## Задание
Перечислите все средства связи со штабами армий и корпусов, которые, согласно отрывку о положении на Западном фронте, не действовали. Для каждого укажите, что с ним было не так.

Поручив присутствующему при разговоре Н. Е. Авхимовичу, а также Г. Б. Айдинову передать записанное мною содержание полученных указании всем первым секретарям обкомов и райкомов, по возможности – и Западных прифронтовых районов, я уехал в штаб фронта.
В штабе Западного фронта всеми мерами безуспешно пытались восстановить утерянную связь со штабами армий и корпусов. Проводная связь на этих линиях была повреждена бомбежкой или выведена из строя диверсантами. Радиосвязь по разным причинам отсутствовала. Посылавшиеся штабом в войска офицеры связи – парашютисты не выходили с ним на связь. Только по отрывочным сведениям от появлявшихся с фронта офицеров можно было судить о положении на некоторых участках фронта, которое, безусловно, по времени получения этих сведений уже изменилось.
Особенно удручающим было то, что большая часть фронтовой авиации погибла в воздушных боях, а также на аэродромах в результате внезапного нападения вражеских самолетов. Положение противника в воздухе стало господствующим, и тыл фронта оказался почти беззащитным от гитлеровской авиации. В связи с этим приведу Вам, Георгий Александрович, один факт, о котором еще не говорилось в печати.
Командующий ВВС Западного округа Герой Советского Союза, генерал-майор авиации Иван Копец, узнав из последних донесений разведки, что в считанные минуты совершится воздушное нападение, отдал приказ поднять в воздух всю авиацию округа и сообщил об этом в Москву. Оттуда последовал угрожающий окрик: «Немедленно дать отбой, иначе это спровоцирует Германию на войну, и Вы ответите головой». Копец вынужден был подчиниться, самолеты сели на свои аэродромы и буквально в это время в небе появилась армада «Люфтваффе». Наши потери были ужасными. Генерал Копец не выдержал такого удара и застрелился.
Это были самые тяжелые военные дни. Только, собрав всю силу воли, можно было сохранить присутствие духа, не быть подавленным обстоятельствами, искать выходы и находить правильные решения, влияя своим спокойствие на других. Я вспомнил тогда прочитанное когда-то у Эдгара По изречение: «Никакие удары и превратности судьбы не устоят перед несокрушимой бодростью человеческого духа».
В 11.30 я приехал в ЦК, т. к. настудило время, когда, как было условленно, должен был позвонить по высокочастотной связи Сталин. В тот момент ко мне в кабинет зашел корреспондент «Правды» по Белорусской ССР Петр Александрович Лидов, впоследствии автор известной статьи в «Правде» о Зое Космодемьянской. Мы с ним были хорошо знакомы еще с середины 30-х годов по Первомайскому району г. Москвы, где нас избрали членами райкома партии.
Не успел Лидов начать разговор, как раздался звонок. У телефона был Сталин, Он сразу спросил: «Что Вы можете сказать о военной обстановке? Что делает и как себя чувствует тов. Павлов?»

## Исходные данные
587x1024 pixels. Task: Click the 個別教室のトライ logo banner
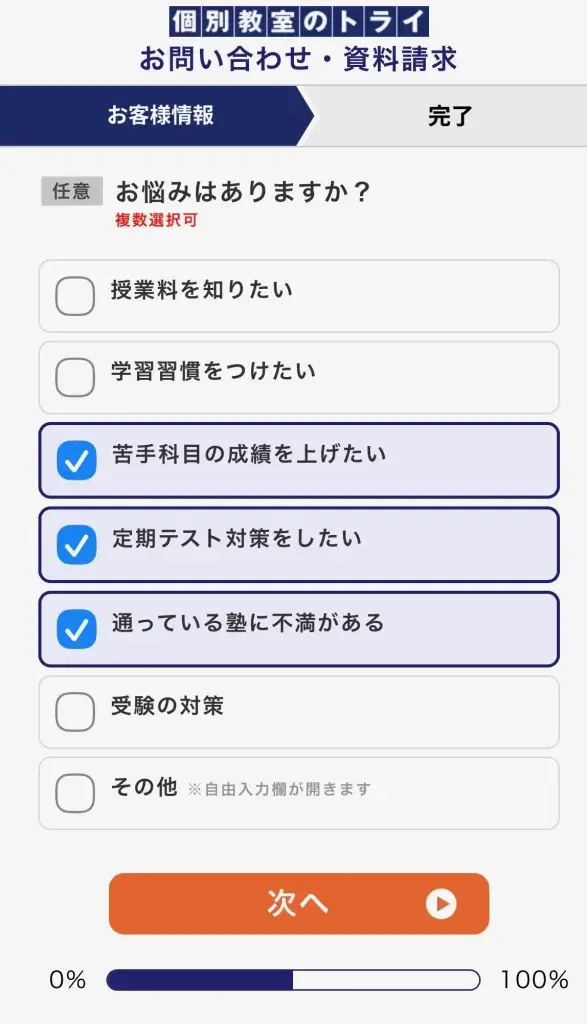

## Ответ
- Проводная связь была повреждена бомбежкой или выведена из строя диверсантами.
- Радиосвязь отсутствовала по разным причинам.
- Офицеры связи — парашютисты, посланные штабом в войска, не выходили с ним на связь.